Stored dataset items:
---+---

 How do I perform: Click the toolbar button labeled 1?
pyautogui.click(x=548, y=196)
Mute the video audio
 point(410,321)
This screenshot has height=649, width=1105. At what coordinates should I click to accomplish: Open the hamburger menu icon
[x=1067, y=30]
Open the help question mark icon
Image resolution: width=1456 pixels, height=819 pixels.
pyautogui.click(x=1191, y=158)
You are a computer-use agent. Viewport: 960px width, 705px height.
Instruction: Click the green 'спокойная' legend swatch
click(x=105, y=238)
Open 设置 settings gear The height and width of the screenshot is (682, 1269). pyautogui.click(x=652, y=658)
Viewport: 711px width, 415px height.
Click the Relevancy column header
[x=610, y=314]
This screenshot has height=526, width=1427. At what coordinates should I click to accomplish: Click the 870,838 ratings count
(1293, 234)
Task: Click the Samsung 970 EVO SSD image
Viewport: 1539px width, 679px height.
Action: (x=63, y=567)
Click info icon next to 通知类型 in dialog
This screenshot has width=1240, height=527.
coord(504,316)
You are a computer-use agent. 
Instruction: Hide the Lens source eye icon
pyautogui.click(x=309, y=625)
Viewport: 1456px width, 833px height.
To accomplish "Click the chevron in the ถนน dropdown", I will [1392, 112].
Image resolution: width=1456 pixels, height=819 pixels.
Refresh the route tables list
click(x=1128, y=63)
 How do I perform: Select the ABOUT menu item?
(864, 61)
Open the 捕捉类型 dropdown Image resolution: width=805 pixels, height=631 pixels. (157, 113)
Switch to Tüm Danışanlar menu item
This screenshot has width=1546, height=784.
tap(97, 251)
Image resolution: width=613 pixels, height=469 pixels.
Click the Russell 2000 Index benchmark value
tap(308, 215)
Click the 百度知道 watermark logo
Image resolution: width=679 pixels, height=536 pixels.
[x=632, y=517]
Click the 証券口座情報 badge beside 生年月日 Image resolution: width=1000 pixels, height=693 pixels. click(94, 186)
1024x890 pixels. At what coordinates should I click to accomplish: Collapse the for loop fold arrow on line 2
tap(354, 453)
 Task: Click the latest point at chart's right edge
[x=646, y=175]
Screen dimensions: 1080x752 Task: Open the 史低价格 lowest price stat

---+---

Rewrite all the lines above, swapping every occurrence of "Image resolution" for "Screen size" and keeping everything else the same.

* Output for this exercise
 How do I perform: Click the toolbar button labeled 1?
pyautogui.click(x=548, y=196)
Mute the video audio
 point(410,321)
This screenshot has height=649, width=1105. At what coordinates should I click to accomplish: Open the hamburger menu icon
[x=1067, y=30]
Open the help question mark icon
Screen size: width=1456 pixels, height=819 pixels.
pyautogui.click(x=1191, y=158)
You are a computer-use agent. Viewport: 960px width, 705px height.
Instruction: Click the green 'спокойная' legend swatch
click(x=105, y=238)
Open 设置 settings gear The height and width of the screenshot is (682, 1269). pyautogui.click(x=652, y=658)
Viewport: 711px width, 415px height.
Click the Relevancy column header
[x=610, y=314]
This screenshot has height=526, width=1427. At what coordinates should I click to accomplish: Click the 870,838 ratings count
(1293, 234)
Task: Click the Samsung 970 EVO SSD image
Viewport: 1539px width, 679px height.
Action: (x=63, y=567)
Click info icon next to 通知类型 in dialog
This screenshot has width=1240, height=527.
coord(504,316)
You are a computer-use agent. 
Instruction: Hide the Lens source eye icon
pyautogui.click(x=309, y=625)
Viewport: 1456px width, 833px height.
To accomplish "Click the chevron in the ถนน dropdown", I will [1392, 112].
Screen size: width=1456 pixels, height=819 pixels.
Refresh the route tables list
click(x=1128, y=63)
 How do I perform: Select the ABOUT menu item?
(864, 61)
Open the 捕捉类型 dropdown Screen size: width=805 pixels, height=631 pixels. (157, 113)
Switch to Tüm Danışanlar menu item
This screenshot has width=1546, height=784.
tap(97, 251)
Screen size: width=613 pixels, height=469 pixels.
Click the Russell 2000 Index benchmark value
tap(308, 215)
Click the 百度知道 watermark logo
Screen size: width=679 pixels, height=536 pixels.
[x=632, y=517]
Click the 証券口座情報 badge beside 生年月日 Screen size: width=1000 pixels, height=693 pixels. click(94, 186)
1024x890 pixels. At what coordinates should I click to accomplish: Collapse the for loop fold arrow on line 2
tap(354, 453)
 Task: Click the latest point at chart's right edge
[x=646, y=175]
Screen dimensions: 1080x752 Task: Open the 史低价格 lowest price stat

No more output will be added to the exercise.